__Data provided__
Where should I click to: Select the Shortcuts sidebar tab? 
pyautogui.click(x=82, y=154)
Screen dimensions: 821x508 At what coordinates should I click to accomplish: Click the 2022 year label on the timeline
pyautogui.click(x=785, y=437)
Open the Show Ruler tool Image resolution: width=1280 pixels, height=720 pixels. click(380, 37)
==
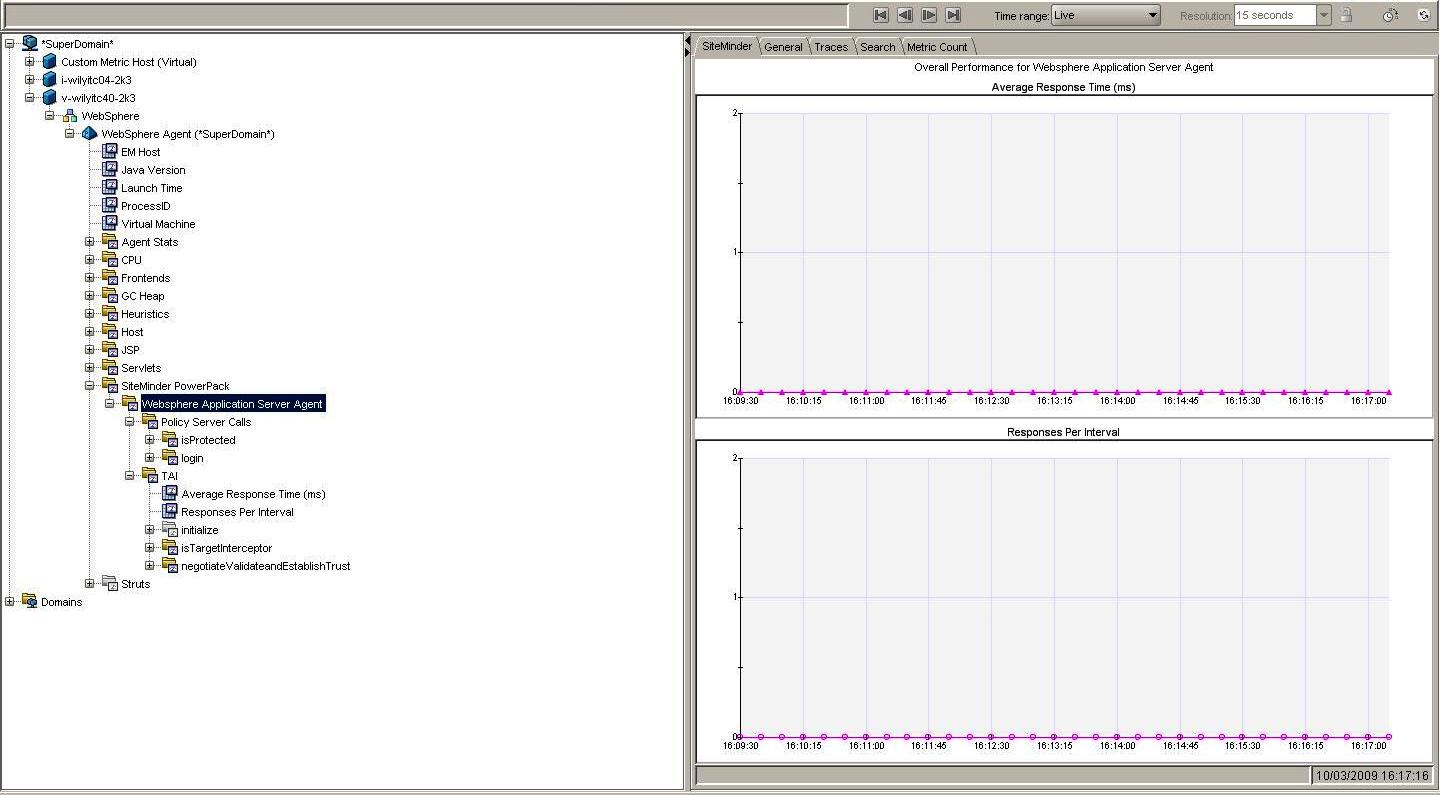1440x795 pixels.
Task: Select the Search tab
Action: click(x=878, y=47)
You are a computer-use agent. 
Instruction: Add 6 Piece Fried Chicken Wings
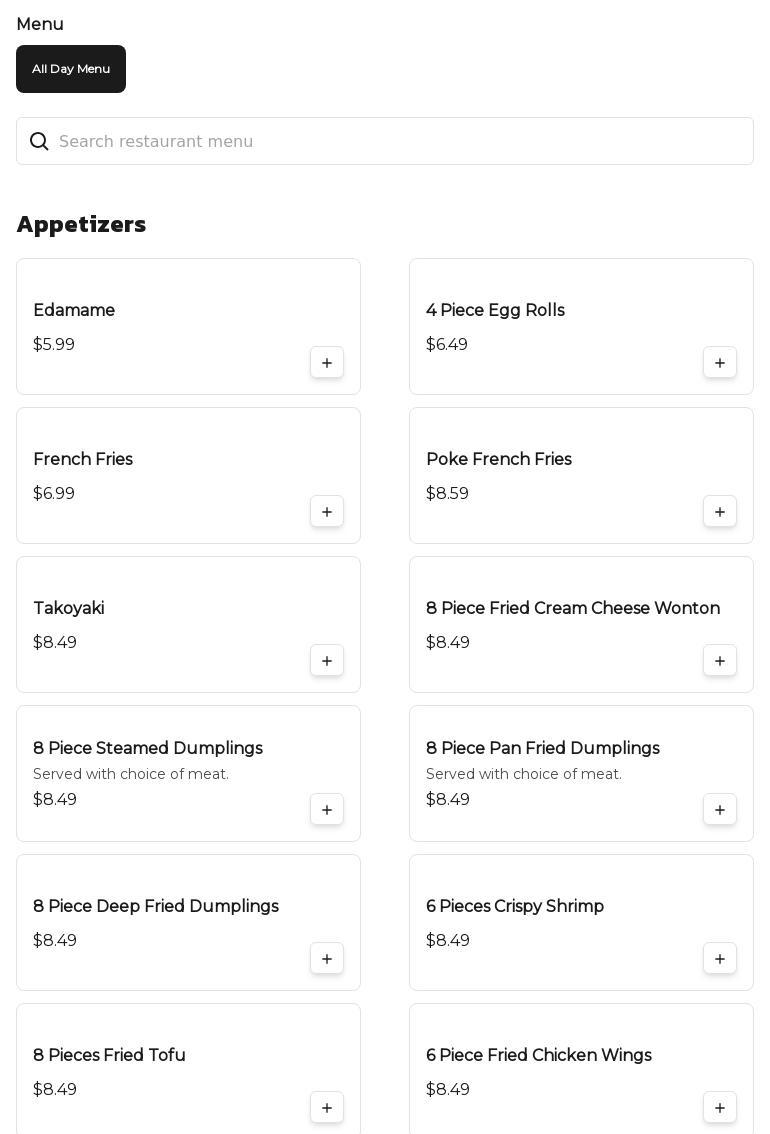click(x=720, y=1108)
...
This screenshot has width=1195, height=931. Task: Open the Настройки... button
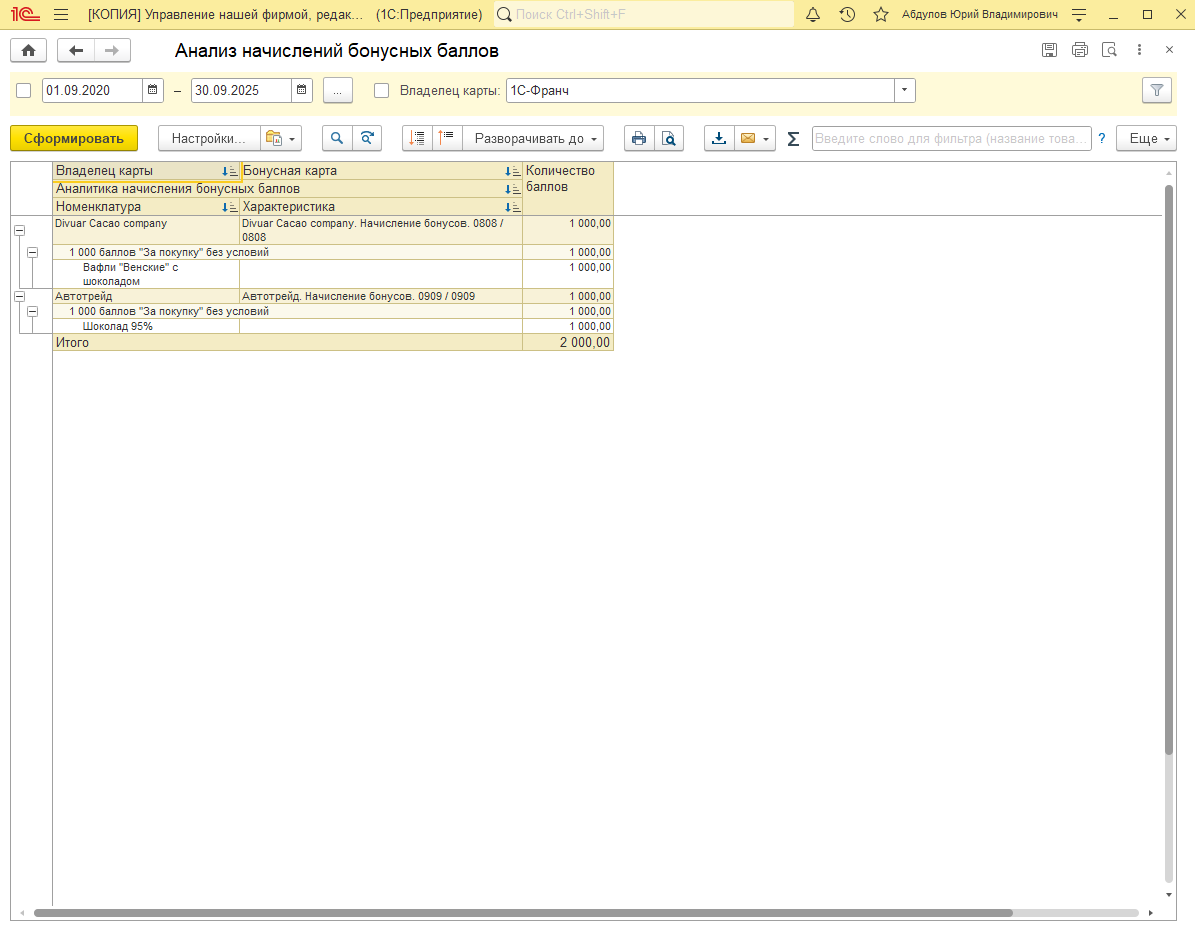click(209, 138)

__What this task involves__
Repeat exactly the lines above from the one with "Screen dimensions: 821x508" up to and including the one with "Open the Show". No other line belongs in the reply.

__Output of the exercise__
Screen dimensions: 821x508 At what coordinates should I click to accomplish: Click the 2022 year label on the timeline
pyautogui.click(x=785, y=437)
Open the Show Ruler tool Image resolution: width=1280 pixels, height=720 pixels. click(380, 37)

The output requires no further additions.